# REQUIREMENT
Give the listing again, word for word, and let no picture into it.

# RECORDED INFORMATION
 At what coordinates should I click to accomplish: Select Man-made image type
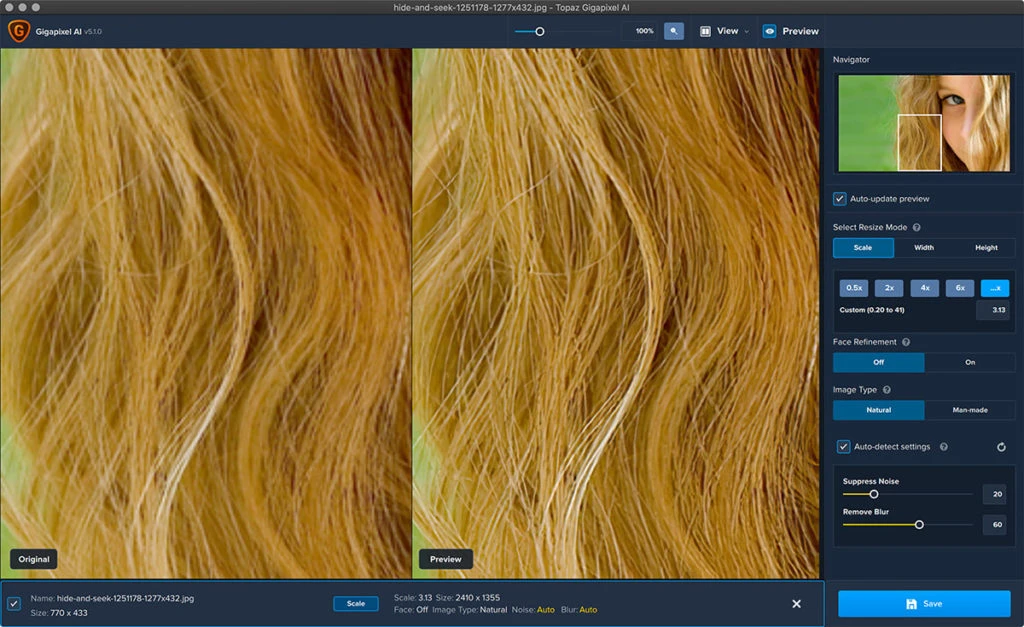coord(969,410)
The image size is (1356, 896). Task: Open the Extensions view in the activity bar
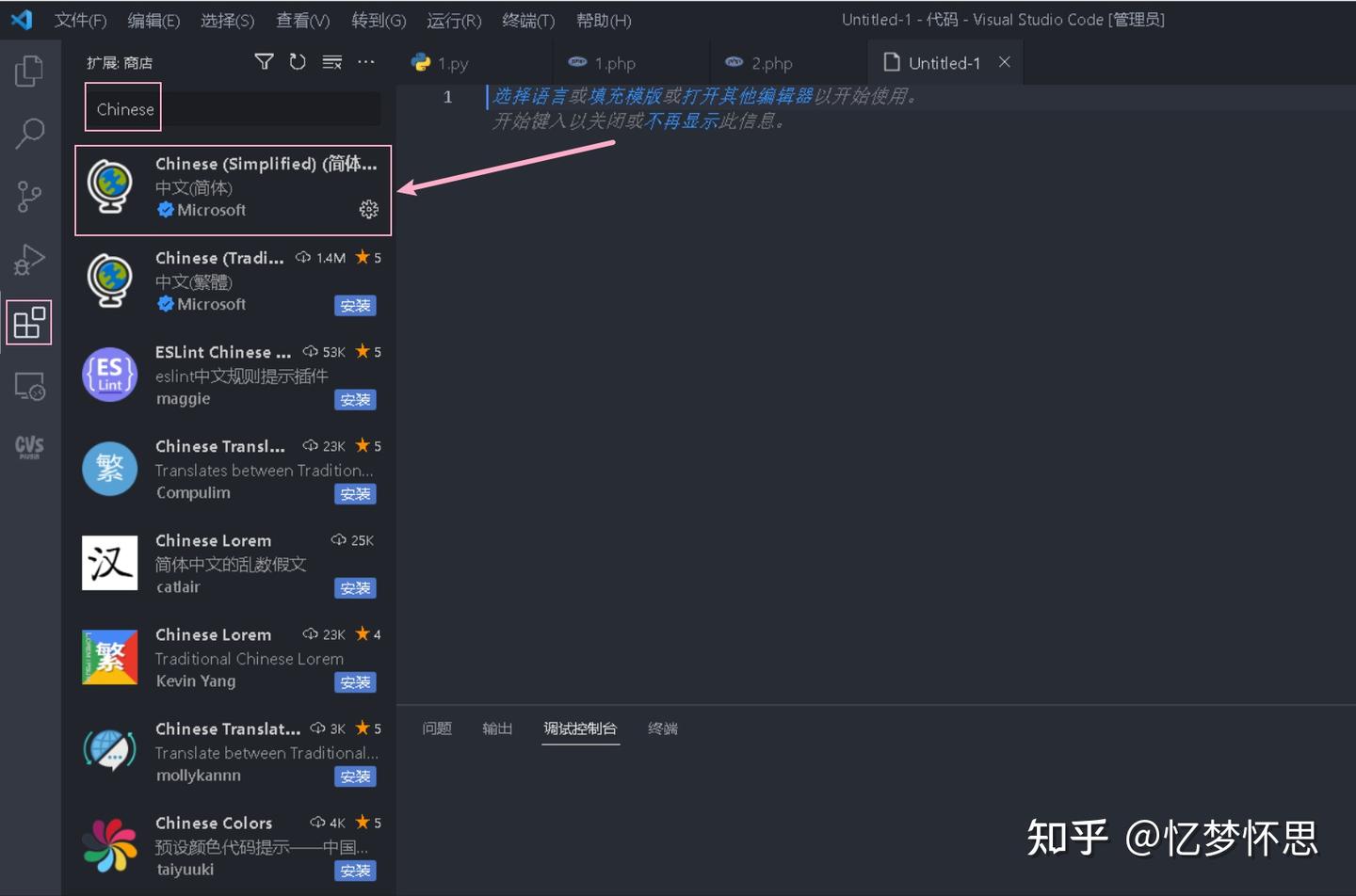click(x=28, y=321)
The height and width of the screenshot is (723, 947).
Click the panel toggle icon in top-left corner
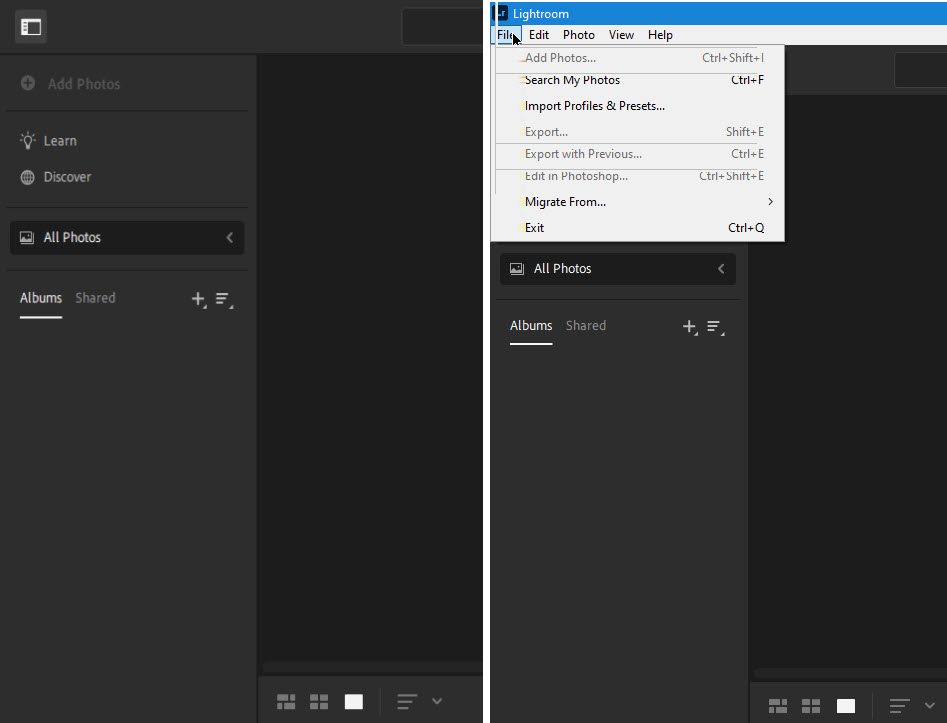(30, 27)
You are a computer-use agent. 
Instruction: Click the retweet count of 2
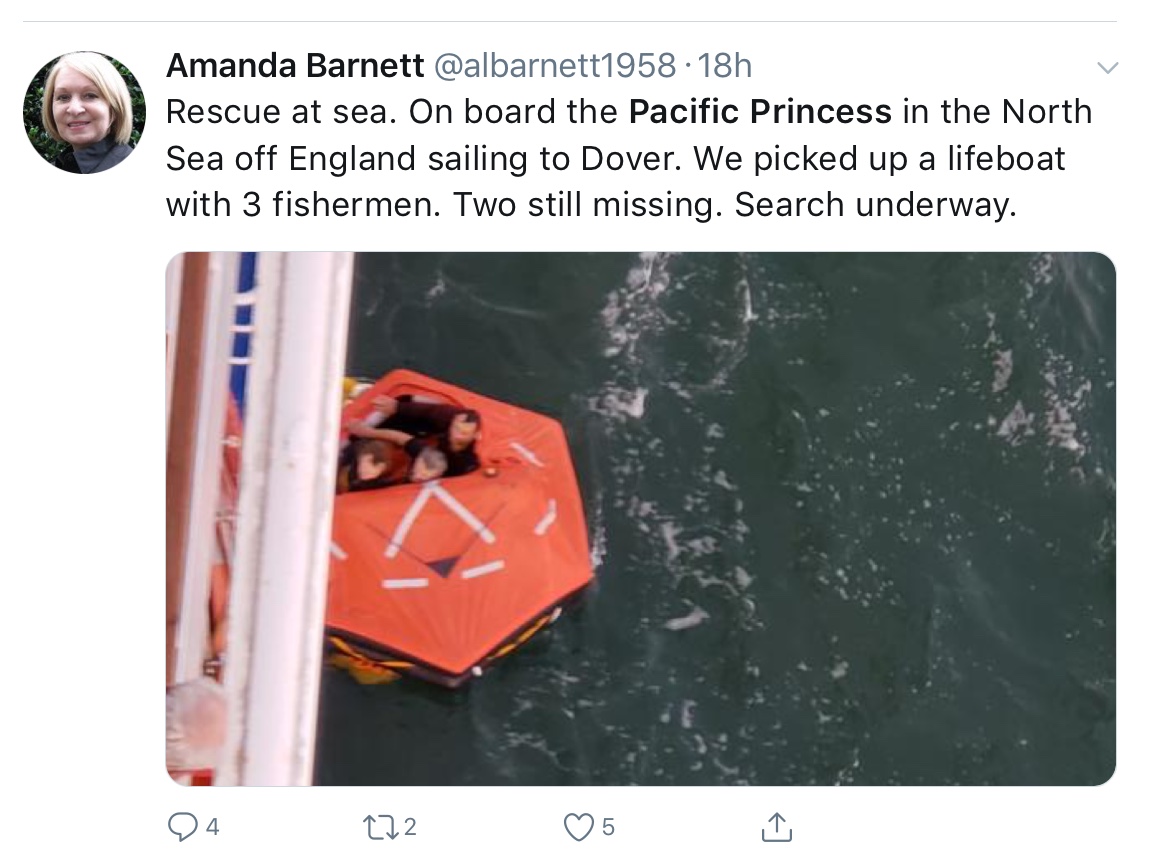(x=410, y=827)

# RESULT OF THE EXERCISE
 At what coordinates should I click to accomplish: Select Man-made image type
coord(969,410)
The image size is (1356, 896). Task: Open the Extensions view in the activity bar
click(x=28, y=321)
The height and width of the screenshot is (723, 947).
Click the panel toggle icon in top-left corner
(30, 27)
You are a computer-use agent. 
Instruction: Click the retweet count of 2
(x=410, y=827)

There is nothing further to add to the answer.